Commission des oppositions des marques de commerce

Office de la propriété intellectuelle du Canada

 


Annexe « A »

 

État déclaratif des services visés par la demande d’enregistrement no 1,423,611 :

 

Services de vente, de location et d'utilisation de contenus électroniques offerts à partir d'une base de données hébergée sur un site web accessible par internet pour: la location d'œuvres vidéographiques et d'images artistiques livrés à des abonnés par téléchargement électronique chrono-dégradable; le visionnement électronique gratuit de séquences d'oeuvres vidéographiques et d'images artistiques directement à partir du site web de la requérante ou en mémoire électronique tampon à partir de l'ordinateur de l'usager; le visionnement électronique gratuit de films documentaires, de films de fiction, de vidéos d'arts, de vidéos de danse, de films d'animation, de films expérimentaux et de contenus pédagogiques sur des oeuvres vidéographiques et sur les arts indépendants dans les médias électroniques; et la vente d'oeuvres vidéographiques et d'images artistiques livrés à l'usager par téléchargement électronique.


Annexe « B »

 

Les motifs d’opposition plaidés par l’Opposante sont les suivants :

 

a)      L’Opposante fonde son opposition sur les dispositions du sous-alinéa 38(2)(a); en effet, la [d]emande ne rencontre pas les exigences énoncées à l’article 30, et plus spécifiquement celles énoncées à :

i) l’alinéa 30(i); en effet, la Requérante et l’Opposante œuvrent dans le même domaine, nommément, plate-forme numérique interactive et médiathèque numérique sur Internet.
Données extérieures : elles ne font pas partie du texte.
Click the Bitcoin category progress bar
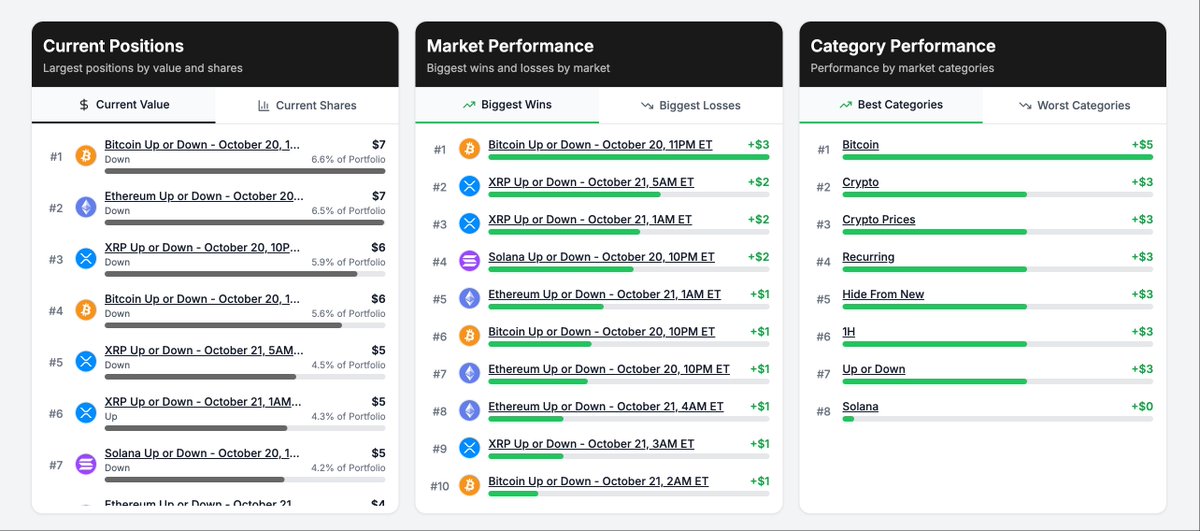The width and height of the screenshot is (1200, 531). tap(997, 157)
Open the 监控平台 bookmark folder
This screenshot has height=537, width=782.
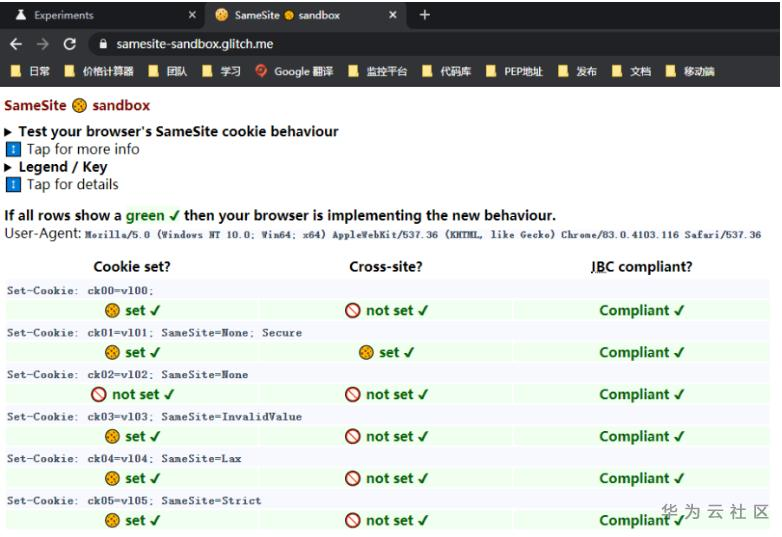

Conséquemment, chaque partie est familière avec les services et marques de commerce de l’autre partie. En [a]oût 2006, le prédécesseur de l’Opposante a introduit « iTheque.net », (htttp ://www.itheque.net) une nouvelle plateforme interactive permettant de gérer un service de prêt par Internet d’œuvres culturelles numérisées. L’Opposante et son prédécesseur emploient ainsi la marque de commerce ITHEQUE depuis au moins aussi tôt que [a]oût 2006 en liaison avec des services de bibliothèque numérique « virtuelle ». De ce fait, l’Opposante soumet que la Requérante ne pouvait et ne peut toujours pas être convaincue qu’elle a le droit d’employer la Marque au Canada en liaison avec les services mentionnés dans la [d]emande étant donné qu’au moment de la production de la [d]emande, la Requérante était au courant de l’emploi par l’Opposante de la marque ITHEQUE;

b)      l’Opposante fonde également son opposition sur les dispositions du sous-alinéa 38(2)(c); en effet, la Requérante n’est pas la personne ayant droit à l’enregistrement de la Marque en vertu des dispositions du sous-alinéa 16(1)(a) puisqu’en date de la production de la [d]emande, la Marque créait de la confusion (au sens des articles 2 et 6) avec la marque ITHEQUE de l’Opposante employée au Canada depuis au moins aussi tôt que [a]oût 2006;

c)      de plus, l’Opposante fonde son opposition sur les dispositions du sous-alinéa 38(2)(d); en effet, la Marque n’est pas distinctive (au sens de l’article 2) puisque la Marque ne peut véritablement distinguer et n’est pas adaptée à distinguer les services de la Requérante, tels qu’énumérés dans la [d]emande, des services d’autres personnes et plus particulièrement des services de l’Opposante énumérés dans le paragraphe [a)(i)].